Like Bob Uecker "sitting in the front row", you might find yourself one day at majestic Tuscan Hall watching a Wizard weave spellbinding magic with the "Forty-Year Pendulum".
Few presentations are as riveting as Roy H. Williams at Wizard Academy in Austin, TX, illustrating a phenomenon that happens every 40 years where society's attitudes gradually shift in a direction that counters that of the previous generation. In case you missed it, Roy's Monday Morning Memo of December 15, 2003 predicted this current shift would happen, simply by studying patterns of history and connecting clues left by Elvis and Eminem.
In other words, the Wizard of Ads knew six years ago that a pudgy, overpaid veteran slugger called "Hammerin' Hype" was about to go down swinging to a 98 mile-an-hour fastball served up by a skinny, media savvy, left-hander named "Genuine Gen Y".

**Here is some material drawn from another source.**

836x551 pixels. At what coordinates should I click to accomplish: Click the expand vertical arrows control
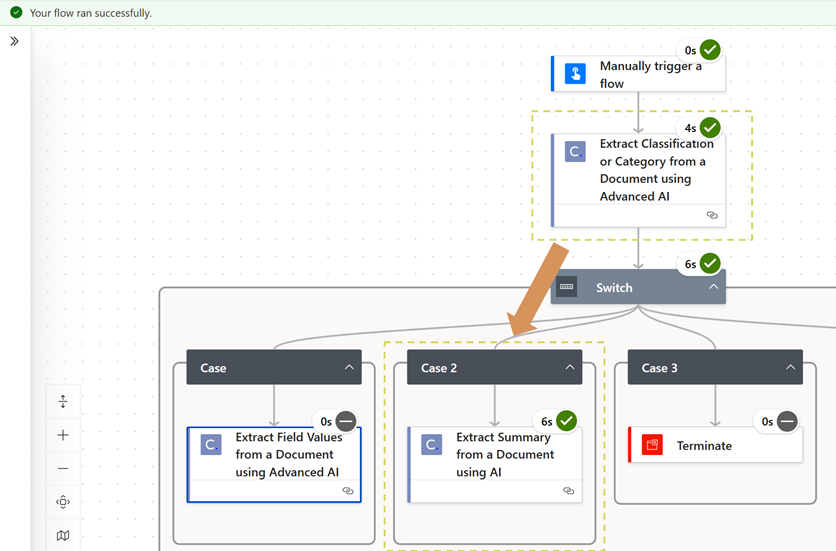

Few things are more powerful than an idea whose time has come.
In their book, "Generations" William Strauss and Neil Howe contend each generation belongs to one of four types, and these types repeat sequentially in a fixed pattern spanning between 80 and 100 years. The cycles rotate, starting with an idealist generation, to a reactive one, then a civic-minded generation and finally an adaptive generation, that leads back into an idealist one.
Currently, the Forty-Year Pendulum is taking us from an idealistic society where it was OK to dream, to a more civic-minded world where getting things done is more important. Just don't expect traditional marketing and advertising messages to work the way they did with previous generations.
"Genuine Gen Y" relates to no bullshit, zero hype messages that mock big feeling impostors or weak-kneed, vanilla corporate sheep. They tune out advertising messages that spew "white noise", such as, "Friendly & Knowledgeable Staff", Locally Owned & Operated", "Huge Selection." "Top Quality." "Everyday Low Prices." and "No Obligation, No Money Down and No Salesman Will Call".
Even though these statements may be true in the mind of the person who hands over a check to a media rep, "Genuine Gen Y" stopped buying several years ago. But, cliche-ridden adspeak isn't restricted to the marketing of products and services. Some of the worst offenders are job ads trying to sell "dynamic and rewarding career opportunities" with proclamations of offering "a challenging, fast-paced, results-oriented environment, ideal for positive, self-motivated and energetic multi-tasking team players with pro-active problem-solving abilities, strong communication and computer skills, able to work independently while exceeding customer expectations".
The choice of language has a way of planting seeds of expectations that allow posturing between employer and applicant to begin. Owners, managers and HR professionals who care about attracting top talent will be the leaders who figure out how to speak a new language in much the same fashion as this British consulting firm.
Having been choked by a steady diet of hype, your customer or future employee hungers for statements they can actually believe in. They crave hearing words and feeling emotions that seamlessly link your brand promise to something that actually matters.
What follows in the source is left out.